Difatti non pochi esegeti hanno già preso a sottolineare la fondamentale continuità dell’apostolato. Mai dire mai, naturalmente. Poiché nulla è impossibile a Dio, nemmeno le rotture più laceranti, nessuno può sostenere che queste ultime non verranno mai. E’ un fatto che i primi nove mesi non ne hanno portata alcuna. Un solo esempio. La Chiesa sarà certissimamente costretta a rinnegare se stessa in materia di birth control. Non potrà non capovolgere il suo storico insegnamento, essendo falso che sul pianeta ci siano pane e spazio per tutti i nascituri. E’ accertato che la Provvidenza non può beneficare tutti. La stessa fondamentale categoria dell’Amore, incessantemente riproposta anche da questo papa, dovrà ricevere una formulazione talmente nuova da diventare un concetto tutto diverso. Ecco allora delle ridefinizioni che essendo tassative potevano essere assunte invece che procrastinate.

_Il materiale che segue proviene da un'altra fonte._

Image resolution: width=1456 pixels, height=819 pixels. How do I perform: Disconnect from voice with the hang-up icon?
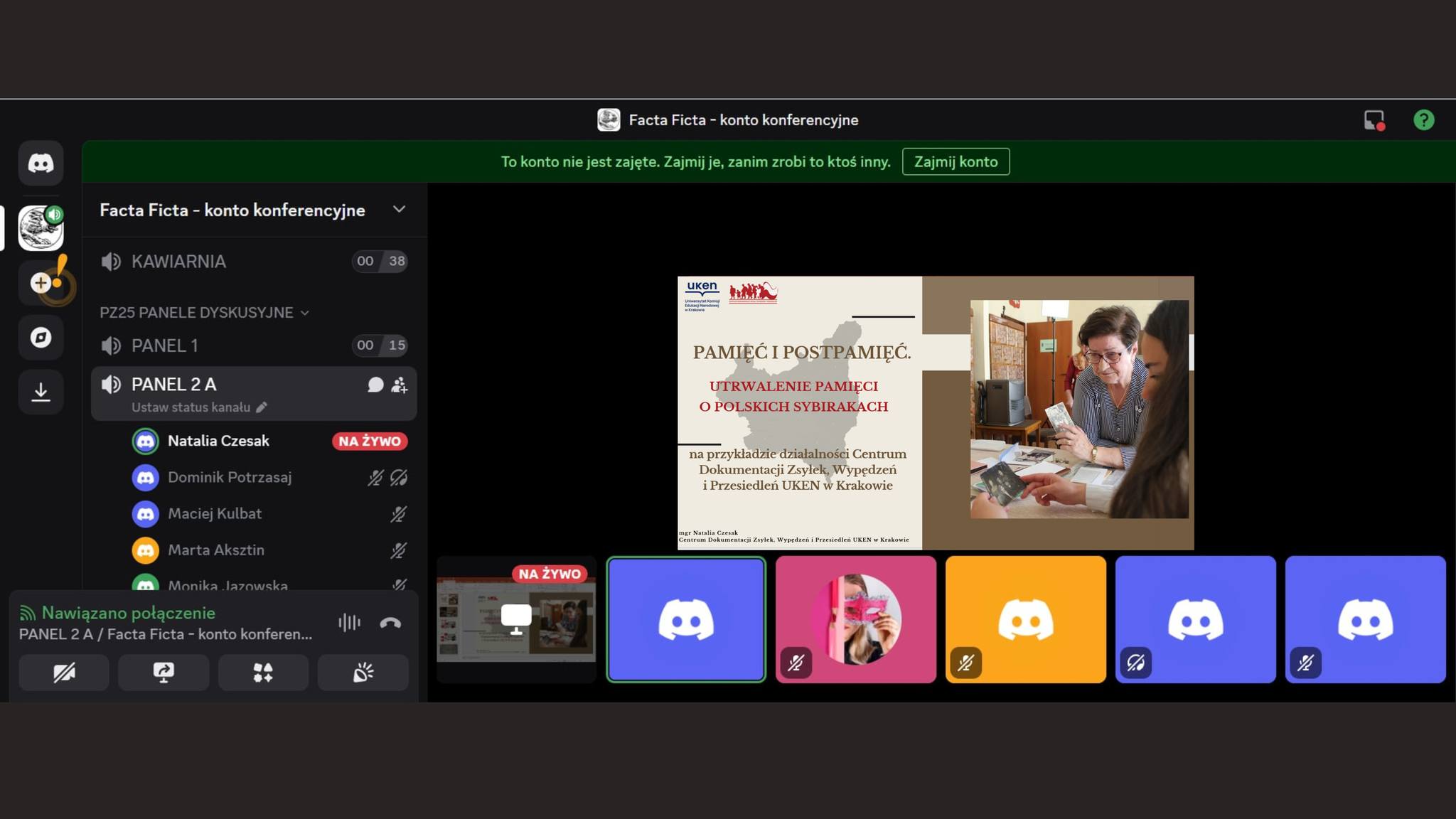390,623
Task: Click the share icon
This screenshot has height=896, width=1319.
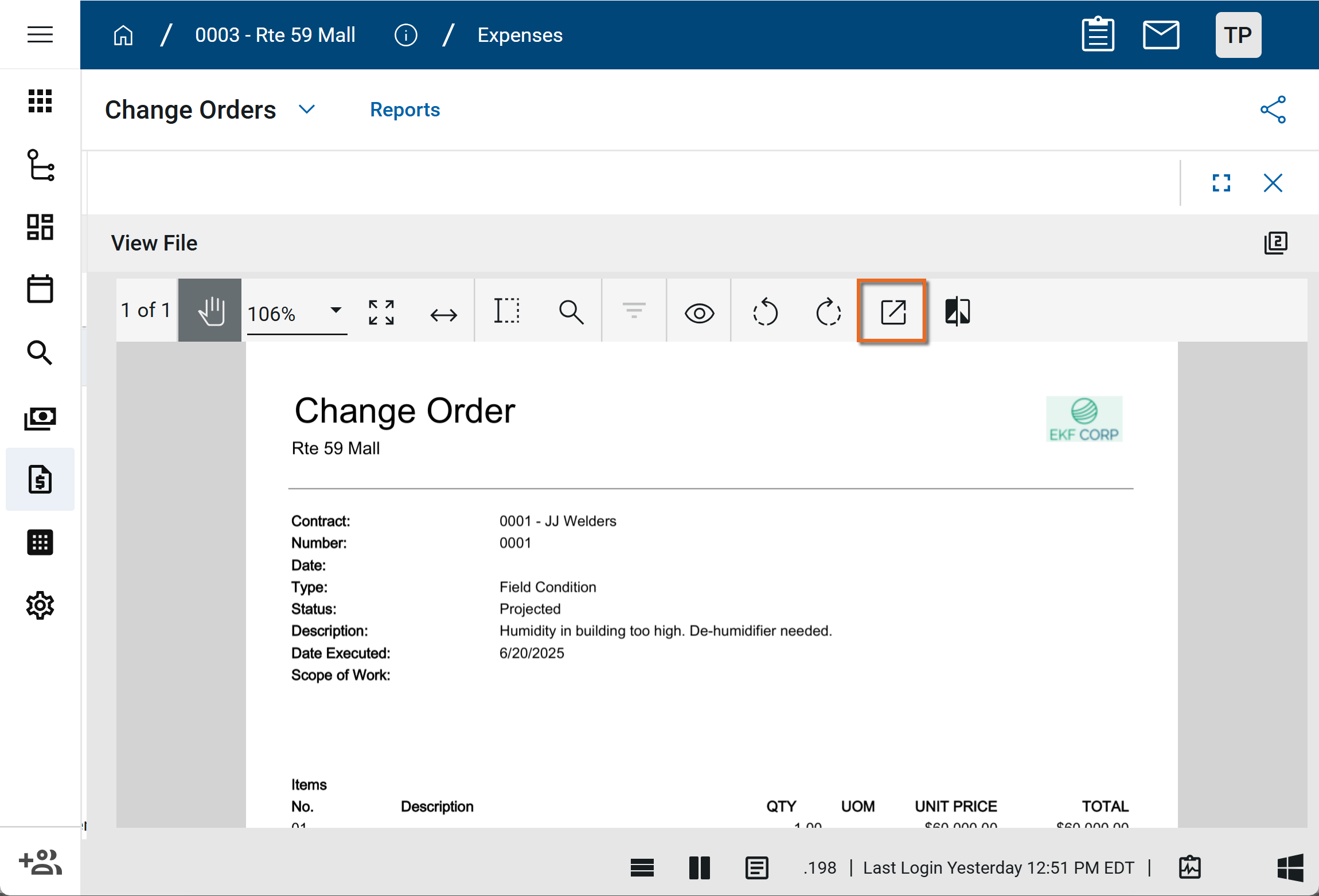Action: click(1273, 109)
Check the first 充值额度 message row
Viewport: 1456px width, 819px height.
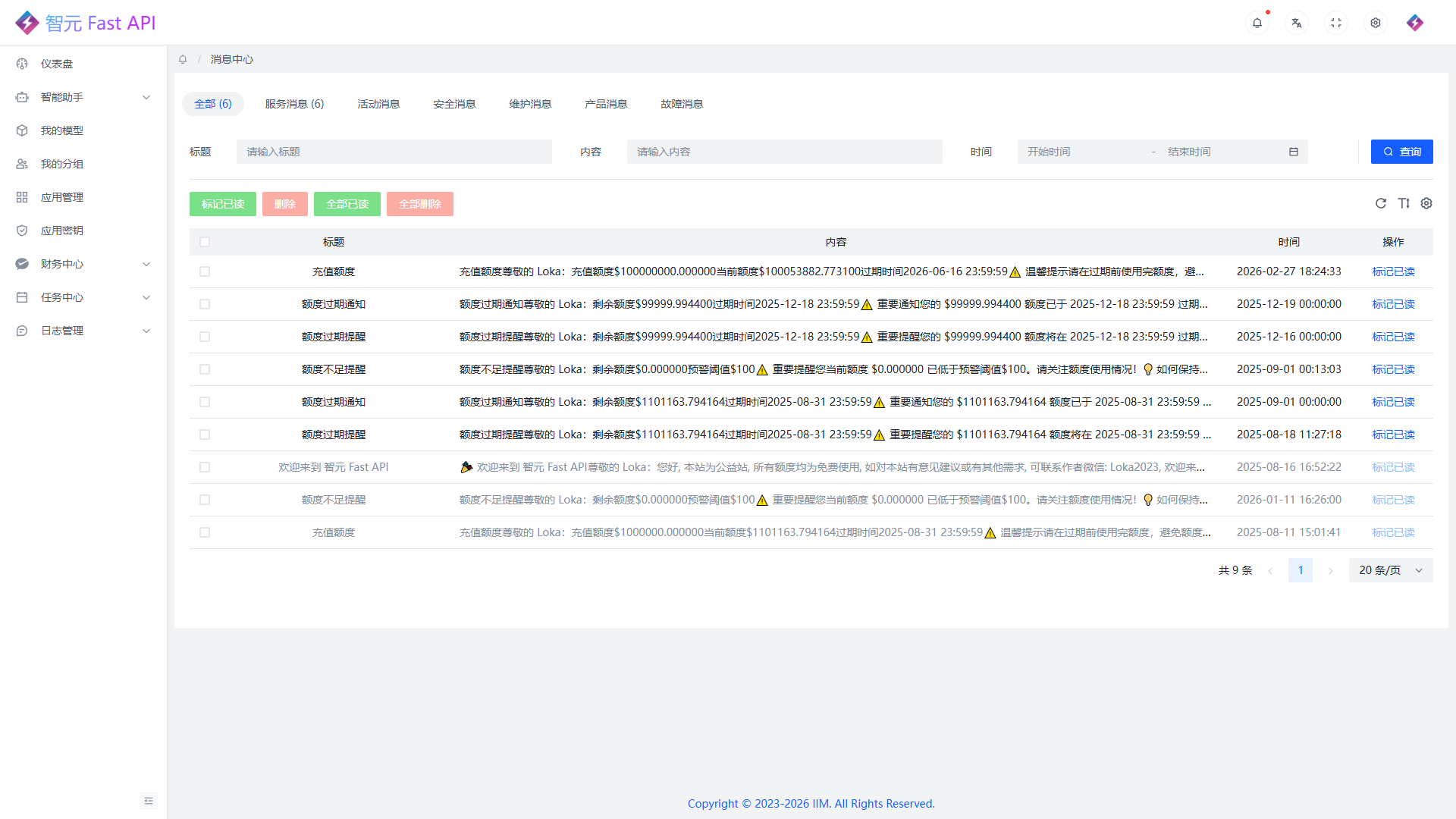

Da più parti si sostiene che al centro della missione di Francesco c’è il rilancio della collegialità episcopale. Dio non lo voglia. Più collegialità sarebbe più immobilismo. Il senso della venuta di questo pontefice è tutto nell’azione dirompente che un grande capo voglia e sappia compiere. La collegialità eliderebbe le spinte e la darebbe vinta al consenso. Nei destini del Cristianesimo c’è più lotta, non più armonizzazione. Il dover essere, l’esigenza suprema è una guida rigeneratrice, irresistibile, non la convergenza.
Insomma la Chiesa non ha bisogno di un altro papa come gli altri. Ha bisogno di un grande maestro di coraggio, di un riformatore globale. Di papi omogenei tra loro ne ha avuti a sufficienza, e il bilancio è negativo. Anche per fare solo il pacifico “parroco del mondo” Francesco dovrà rimodellare e ricreare, non gestire in un continuum coi millenni.
Non è detto che la sfida più decisiva debba avvenire sul terreno teologico o comunque religioso, Persino una comunità di fede più convinta può attendere. Non potrà attendere l’impresa metareligiosa di strappare la cristianità alle anchilosi, alle degenerazioni spirituali, alle altre patologie dei troppi secoli. Un esempio doloroso: nei diecimila anni della storia che conosciamo ci siamo deformati a considerare il denaro e il benessere materiale essenziali come l’aria che respiriamo. Il denaro è il più possente degli Dei, padre di troppi numi. Tra essi è il Lavoro, ferreo tiranno dei nostri destini. Il mondo attende il Liberatore che lo riscatti dalla servitù del lavoro e lo persuada alle inevitabili rinunce.
Un papa con le caratteristiche di Francesco risulterà il portatore del pensiero e del carisma più forti in assoluto, soprattutto in quanto sono cadute o morte tutte le altre ideologie e leadership. La storia inevitabilmente lo sfiderà a farsi il Mosé della liberazione dalla malaciviltà del denaro e del consumo. Dovrà inventarsi rigeneratore delle idee e dei costumi. Dovrà migliorare la storia, almeno un po’.
Forse Jorge Maria Bergoglio ha mente abbastanza alta per ispirare, ma non la dura volontà di guidare il mondo. O forse il fuoco nelle viscere del suo vulcano non è abbastanza divoratore e si spegne.